Görev A
Danıştay kararına göre davacı hangi görevde bulunmaktadır?
Görev B
Danıştay kararının "DANIŞTAYİDARİ DAVA DAİRELERİ" ifadesinden "incelenerek bozulması istenilmektedir." ifadesine kadar olan bölümünü aynen tekrar yazınız.

┌─ Verilen Metin

DANIŞTAYİDARİ DAVA DAİRELERİ KURULU
Esas | : 2021/3272 |
Karar | : 2022/738 |
Tarih | : 07.03.2022 |
TEMYİZ EDEN (DAVACI) : …
VEKİLİ : Av. …
KARŞI TARAF (DAVALI) : …Bakanlığı
VEKİLİ : …
İSTEMİN KONUSU : Danıştay Beşinci Dairesinin 26/11/2020 tarih ve E:2019/5285, K:2020/5435 sayılı kararının temyizen incelenerek bozulması istenilmektedir.
YARGILAMA SÜRECİ :
Dava konusu istem: Vali yardımcısı olarak görev yapan davacının, birinci sınıf mülki idare amirliğine yükseltilmesinin ertelenmesi yönündeki karara karşı yaptığı itirazın reddedilmesine ilişkin 21/02/2014 tarih ve 5970 sayılı işlem ile bu işlemin dayanağı 28/10/2006 tarih ve 26330 sayılı Resmî Gazete’de yayımlanan Birinci Sınıf Mülki İdare Amirliğine Yükseltilme Usul ve Esaslarına Dair Yönetmeliğin 17. maddesinin 1. fıkrasının iptali istenilmiştir.

└─
┌─ Sağlanan Kayıtlar

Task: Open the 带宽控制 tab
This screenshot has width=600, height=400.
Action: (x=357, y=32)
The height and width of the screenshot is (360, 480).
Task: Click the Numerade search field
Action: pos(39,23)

└─

Yazılı Yanıt A
Davacı, vali yardımcısı olarak görev yapmaktadır.

Yazılı Yanıt B
DANIŞTAYİDARİ DAVA DAİRELERİ KURULU
Esas | : 2021/3272 |
Karar | : 2022/738 |
Tarih | : 07.03.2022 |
TEMYİZ EDEN (DAVACI) : …
VEKİLİ : Av. …
KARŞI TARAF (DAVALI) : …Bakanlığı
VEKİLİ : …
İSTEMİN KONUSU : Danıştay Beşinci Dairesinin 26/11/2020 tarih ve E:2019/5285, K:2020/5435 sayılı kararının temyizen incelenerek bozulması istenilmektedir.